** TEXT BLOCK **
Cuccinelli supporters, of course, would put it down to a simple matter of party loyalty, and that Republicans ought to be supporting Republican candidates no matter what. The problem with this argument, though, is that ignores the diversity of opinion that exists inside a modern American political party and assumes that people will support anyone with an R after their name. While this is no doubt true of some people, it’s not universally true, and it often becomes the exception rather than the rule when  you’re talking about a candidate that comes with a significant amount of controversy or baggage or controversy attached to them, a description that seems to describe Ken Cuccinelli perfectly.

More broadly, though, the split that we saw in Virginia among Republicans seems to be reflective of something that appears to be happening across the nation. Having stood by and done nothing for the most part for the past three years or so, more traditional Republicans, especially those tied to the business community, are now openly making moves that clearly designed to take on the Tea Party forces behind candidates like Cuccinelli:

Leaders of the Republican establishment, alarmed by the emergence of far-right and often unpredictable Tea Party candidates, are pushing their party to rethink how it chooses nominees and advocating changes they say would result in the selection of less extreme contenders.

The push comes as the national Republican Party is grappling with vexing divisions over its identity and image, and mainstream leaders complain that more ideologically-driven conservatives are damaging the party with tactics like the government shutdown.

The debate intensified on Wednesday after Kenneth T. Cuccinelli II, the deeply conservative Republican candidate for governor of Virginia, lost a close race in which Democrats highlighted his opposition to abortion in almost all circumstances, his views on contraception and comments in which he seemed to liken immigration policy to pest control

The party leaders pushing for changes want to replace state caucuses and conventions, like the one that nominated Mr. Cuccinelli, with a more open primary system that they believe will draw a broader cross-section of Republicans and produce more moderate candidates.

Similar pushes are already underway in other states, including Montana and Utah, and last week Mitt Romney said Republicans should consider how to overhaul their presidential nominating process to attract a wider range of voters. He suggested that states holding open primaries be rewarded with more delegates to the party’s national convention.

While the discussion may appear arcane, it reflects a fierce struggle for power between the activist, often Tea Party-dominated wing of the Republican Party — whose members tend to be devoted to showing up and organizing at events like party conventions — and the more mainstream wing, which is frustrated by its inability to rein in the extremist elements and by the fact that its message is not resonating with more voters.

“Conventions by nature force candidates and campaigns to focus on a very small group of party activists,” said Phil Cox, executive director of the Republican Governors Association and a longtime Virginia-based strategist. He grimaced at the successful movement by conservative activists in his state earlier this year to switch from a primary system to a convention system. “If the goal is actually to win elections, holding more primaries would be a good start.”

** RECORDS PROVIDED **
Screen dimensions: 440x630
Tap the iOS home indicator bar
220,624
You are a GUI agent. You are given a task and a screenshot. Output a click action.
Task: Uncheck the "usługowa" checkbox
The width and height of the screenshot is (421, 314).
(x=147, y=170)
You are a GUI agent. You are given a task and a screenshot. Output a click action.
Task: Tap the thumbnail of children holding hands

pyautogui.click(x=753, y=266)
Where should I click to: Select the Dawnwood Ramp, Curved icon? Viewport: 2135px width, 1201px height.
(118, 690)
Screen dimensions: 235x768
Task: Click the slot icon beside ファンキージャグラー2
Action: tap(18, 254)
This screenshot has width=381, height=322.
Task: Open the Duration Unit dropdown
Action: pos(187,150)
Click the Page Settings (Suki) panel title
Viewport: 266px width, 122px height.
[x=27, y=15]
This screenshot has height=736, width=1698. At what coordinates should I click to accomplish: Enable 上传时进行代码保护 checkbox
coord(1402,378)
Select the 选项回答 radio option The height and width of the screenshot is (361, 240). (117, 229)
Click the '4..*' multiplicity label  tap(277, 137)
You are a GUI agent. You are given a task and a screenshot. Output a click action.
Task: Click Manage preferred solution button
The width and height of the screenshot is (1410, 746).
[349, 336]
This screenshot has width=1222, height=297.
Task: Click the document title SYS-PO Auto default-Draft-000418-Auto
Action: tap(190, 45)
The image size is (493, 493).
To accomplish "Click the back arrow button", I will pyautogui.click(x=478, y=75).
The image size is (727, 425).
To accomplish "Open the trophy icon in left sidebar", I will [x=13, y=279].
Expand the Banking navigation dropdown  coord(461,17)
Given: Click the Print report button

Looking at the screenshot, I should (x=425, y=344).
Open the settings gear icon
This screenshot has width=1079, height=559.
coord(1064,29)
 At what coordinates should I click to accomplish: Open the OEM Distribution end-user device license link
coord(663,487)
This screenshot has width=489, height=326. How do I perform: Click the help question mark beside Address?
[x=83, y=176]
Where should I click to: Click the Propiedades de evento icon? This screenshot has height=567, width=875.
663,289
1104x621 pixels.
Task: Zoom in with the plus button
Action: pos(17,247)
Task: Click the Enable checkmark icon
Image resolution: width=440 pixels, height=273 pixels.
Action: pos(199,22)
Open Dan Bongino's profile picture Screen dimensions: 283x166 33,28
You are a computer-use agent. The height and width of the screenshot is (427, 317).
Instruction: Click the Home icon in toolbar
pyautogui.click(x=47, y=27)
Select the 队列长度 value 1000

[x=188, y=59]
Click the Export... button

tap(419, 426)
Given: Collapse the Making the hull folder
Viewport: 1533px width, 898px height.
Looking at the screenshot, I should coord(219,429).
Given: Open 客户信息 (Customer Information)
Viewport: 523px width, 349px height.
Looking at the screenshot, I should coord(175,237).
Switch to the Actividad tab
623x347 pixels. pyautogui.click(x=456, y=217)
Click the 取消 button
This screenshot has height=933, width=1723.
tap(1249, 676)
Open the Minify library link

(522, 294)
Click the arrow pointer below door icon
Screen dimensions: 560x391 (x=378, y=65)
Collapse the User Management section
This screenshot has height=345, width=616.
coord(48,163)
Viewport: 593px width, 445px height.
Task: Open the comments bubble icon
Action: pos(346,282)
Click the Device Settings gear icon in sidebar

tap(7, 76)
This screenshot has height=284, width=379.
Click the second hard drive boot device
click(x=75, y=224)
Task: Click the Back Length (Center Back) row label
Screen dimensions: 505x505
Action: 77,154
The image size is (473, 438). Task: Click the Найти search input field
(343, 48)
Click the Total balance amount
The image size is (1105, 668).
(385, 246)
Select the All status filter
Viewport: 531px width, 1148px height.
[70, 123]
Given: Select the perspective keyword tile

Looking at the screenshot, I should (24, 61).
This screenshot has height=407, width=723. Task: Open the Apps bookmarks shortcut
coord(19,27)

** EXERCISE BRIEF **
Continue the commentary on the Republican establishment's push against Tea Party candidates after Cuccinelli's loss, starting right after its last sentence.

** OUTPUT FOR THIS TASK **
With control of the Senate expected to turn on a handful of races around the country next year, Republican leaders are worried about the outcome in Iowa, where a crowded field of G.O.P. candidates has taken shape, including several untested ones. If no one receives 35 percent of the primary vote, the nominee will be selected by a convention.

“Conventions have a flimsy track record of selecting the most electable candidates,” David Kochel, an Iowa-based Republican strategist, said in an interview on Wednesday. “There’s just no good substitute for a full-scale vetting by a large universe of primary voters.”

Indeed, one can trace the beginning of the rift in the Republican Party of Virginia to the point when Cuccinelli and his supporters, with the support of an RPV State Central Committee that had become dominated by Cuccinelli supporters, abandoned what had become the party’s traditional method of picking its statewide nominees via a primary to select a convention. It was the second time in five years that they had gone this route, the first time being in 2008 when picking a nominee to fill the seat of retiring Senator John Warner, but unlike that first time there was no doubt this time that the convention would result in the selection of a slate of candidates that tacked to the right of the party, and the Commonwealth. Not only did this year’s convention cause Bolling to drop out of the race against Cuccinelli, it also resulted in the selection of E.W. Jackson Jr. as the Lt. Governor nominee despite the fact that it was clear that he was, to put it nicely, just a little bit unhinged. Based on how the election went in Virginia, you can expect to see a battle to move back to a primary system there starting with next year when Republicans will need to pick a nominee to take on Senator Mark Warner.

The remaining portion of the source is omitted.